*Text shown*.
***
American Fence Co. of the Midwest, Inc. v. Gestes

Decision Date03 November 1962
Docket NumberNo. 42820,42820
Citation190 Kan. 393,375 P.2d 775
PartiesAMERICAN FENCE COMPANY OF THE MIDWEST, INC., a Corporation, Appellee, v. Raymond GESTES, d/b/a All-American Fence Company; W. E. Charles; and Southwestern Bell Telephone Company, Inc., a Corporation, Appellants.
CourtKansas Supreme Court

Syllabus by the Court.

1. A plaintiff corporation doing business under the trade name 'American Fence Company' in Wichita, Kansas, and the surrounding trade area brought suit to enjoin a rival doing business as 'All-American Fence Company' from using the word 'American' in its trade name on the ground of unfair competition. The trial court on facts more particularly set forth in the opinion granted the injunction. On appeal it is held: The trial court did not err. The plaintiff by its prior adoption of the name 'American Fence Company,' and its continued use for a period of years, acquired trade name rights therein and is entitled to protection under the doctrine of unfair competition; and the defendants' use of the name 'All-American Fence Company' is likely to cause confusion in the trade, deceive the public, and substantially prejudice the rights of the plaintiff dealing in similar products in the same trade area.

2. Where a word or term selected for a name used in connection with a business is arbitrary or fanciful, and by long or extensive use in the business the name has become descriptive of the goods produced or handled, it acquires a secondary significance in connection with the business, and the user is held to have acquired what amounts to a proprietary right to it, so that he may prevent a competitor from using it.

3. Ordinarily a geographical term used in connection with a name in a business, which indicates the boundaries of activity or location of the business, and thus has a relation to the matter involved, is merely a descriptive term and does not entitle the user to protection; but a distinction must be recognized between different geographical terms, according to their descriptive quality, the desirability of their use, and their connection to the subject with which they are applied. Where the word 'American' is indefinite, when translated in terms of a business, its location and area of activity, its classification as a descriptive or geographical term is unwarranted.
***
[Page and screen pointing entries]
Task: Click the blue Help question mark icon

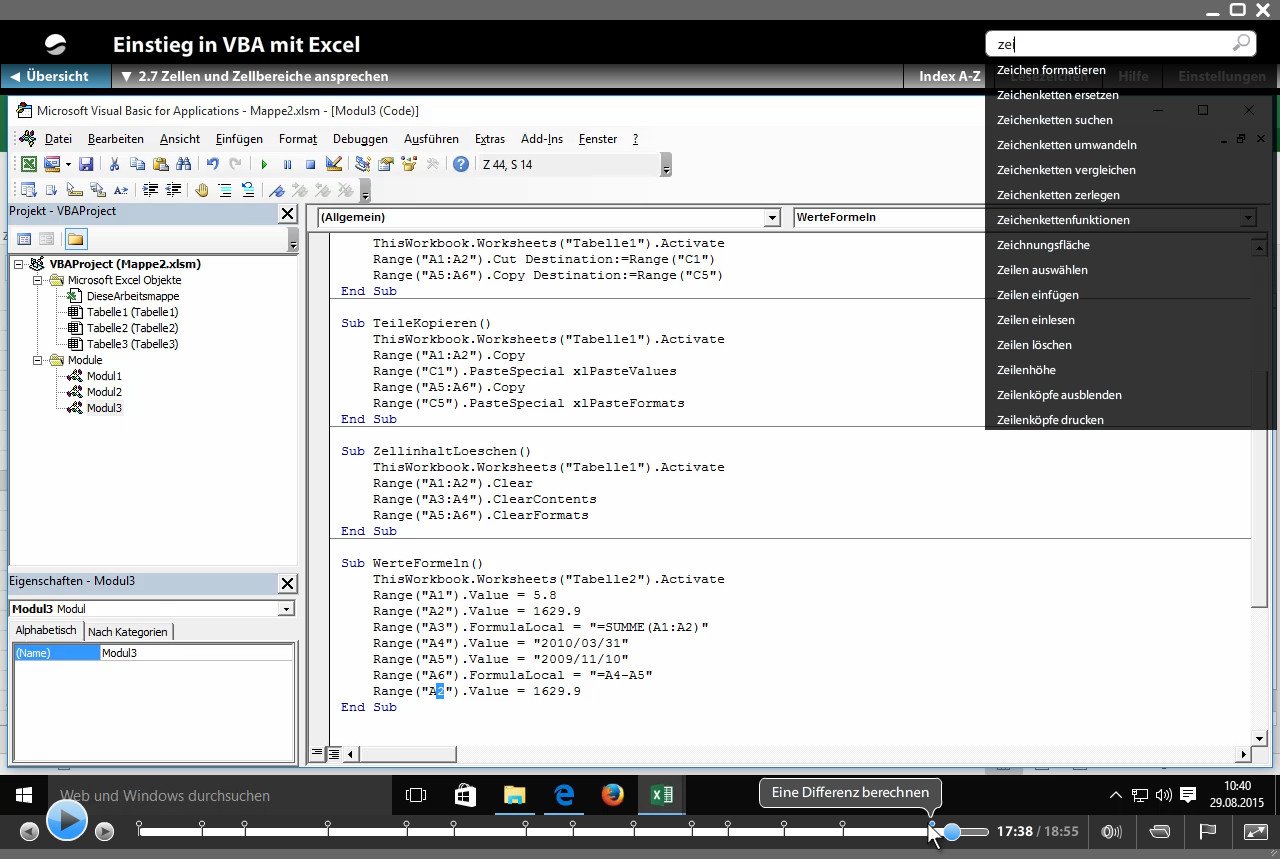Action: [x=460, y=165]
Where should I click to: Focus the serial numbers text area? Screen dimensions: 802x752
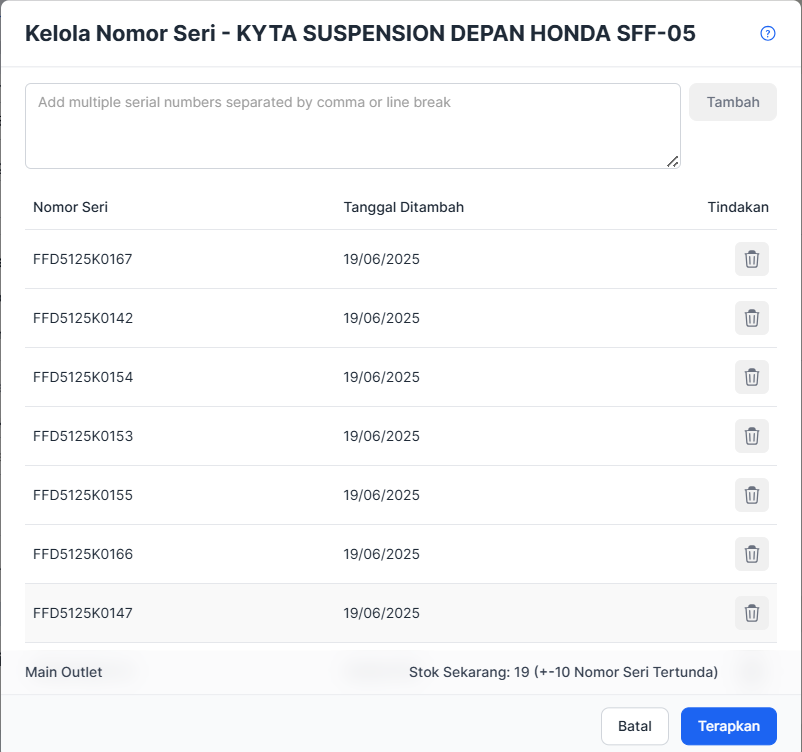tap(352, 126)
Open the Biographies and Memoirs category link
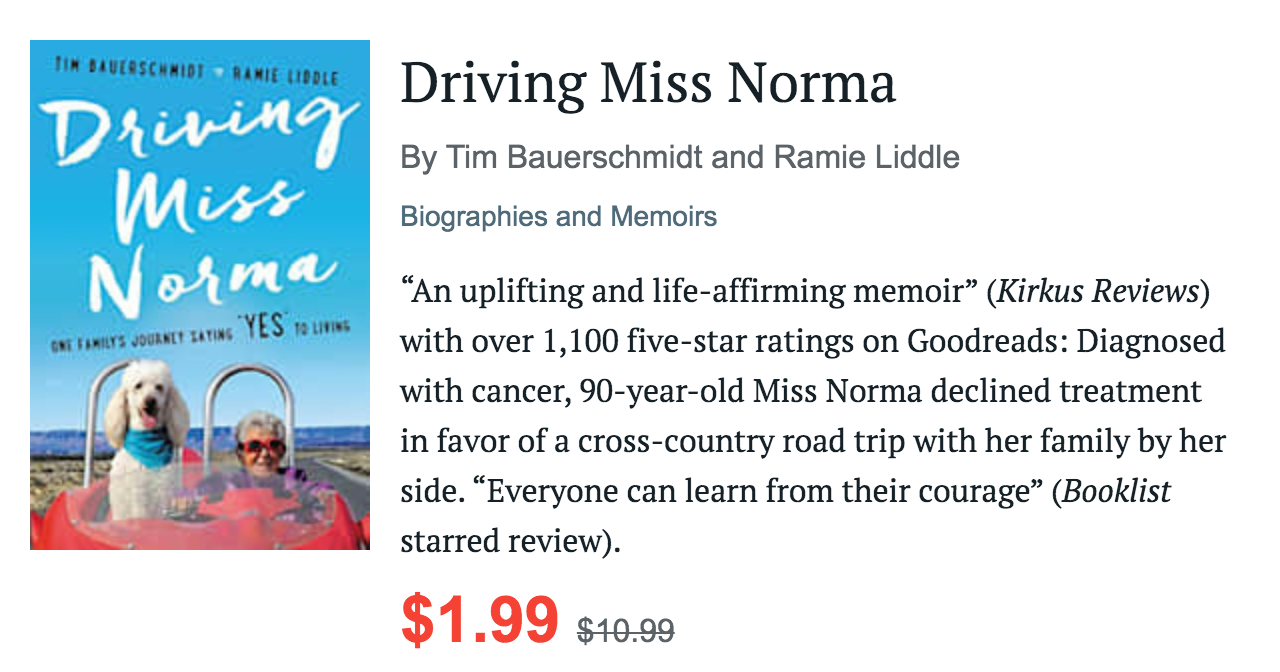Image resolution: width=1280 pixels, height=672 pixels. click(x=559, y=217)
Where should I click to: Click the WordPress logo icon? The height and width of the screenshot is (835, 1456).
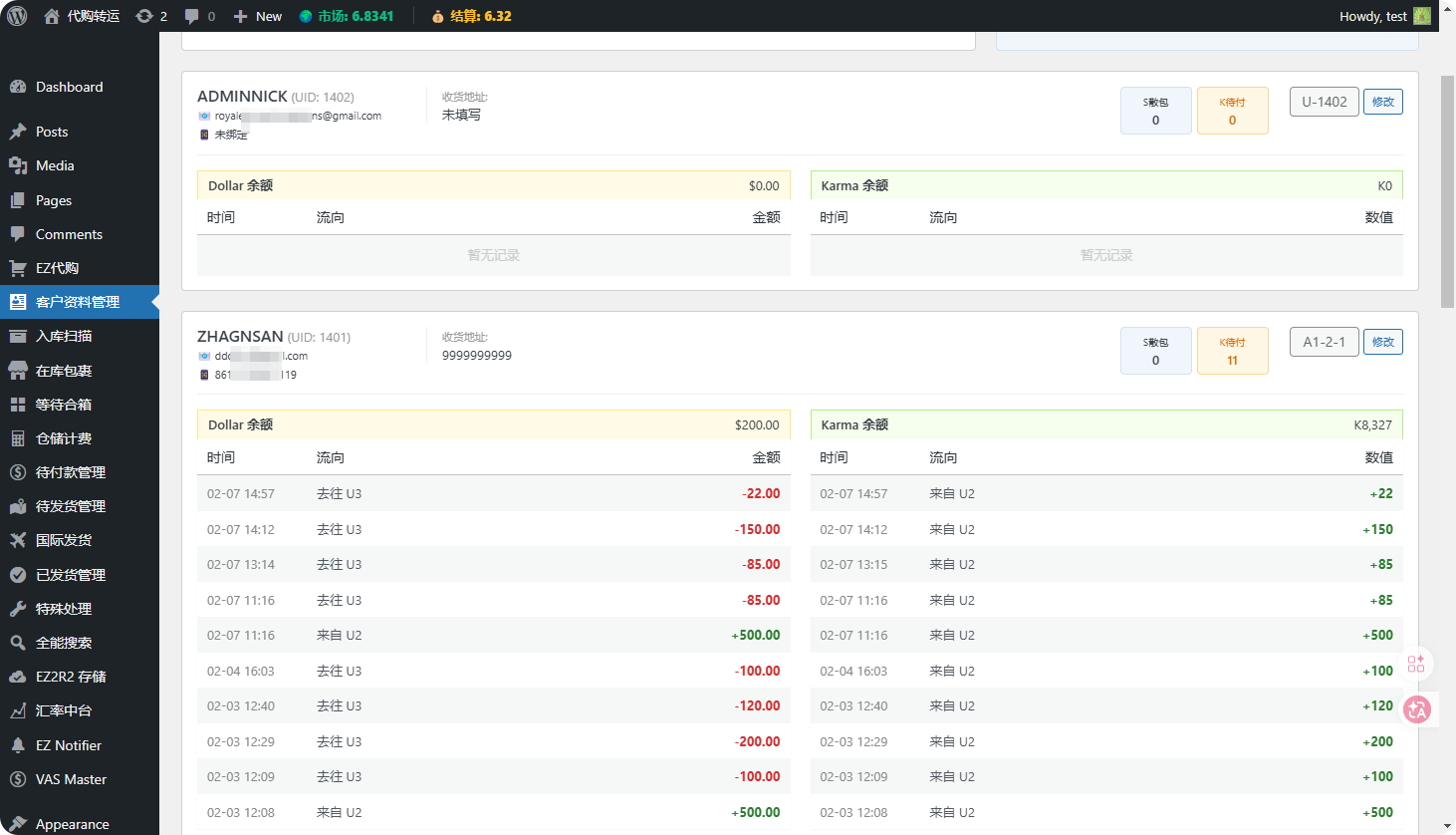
***
*What you need to do*. In the court decision, what trade name did the rival business use?

*Answer to the problem*. All-American Fence Company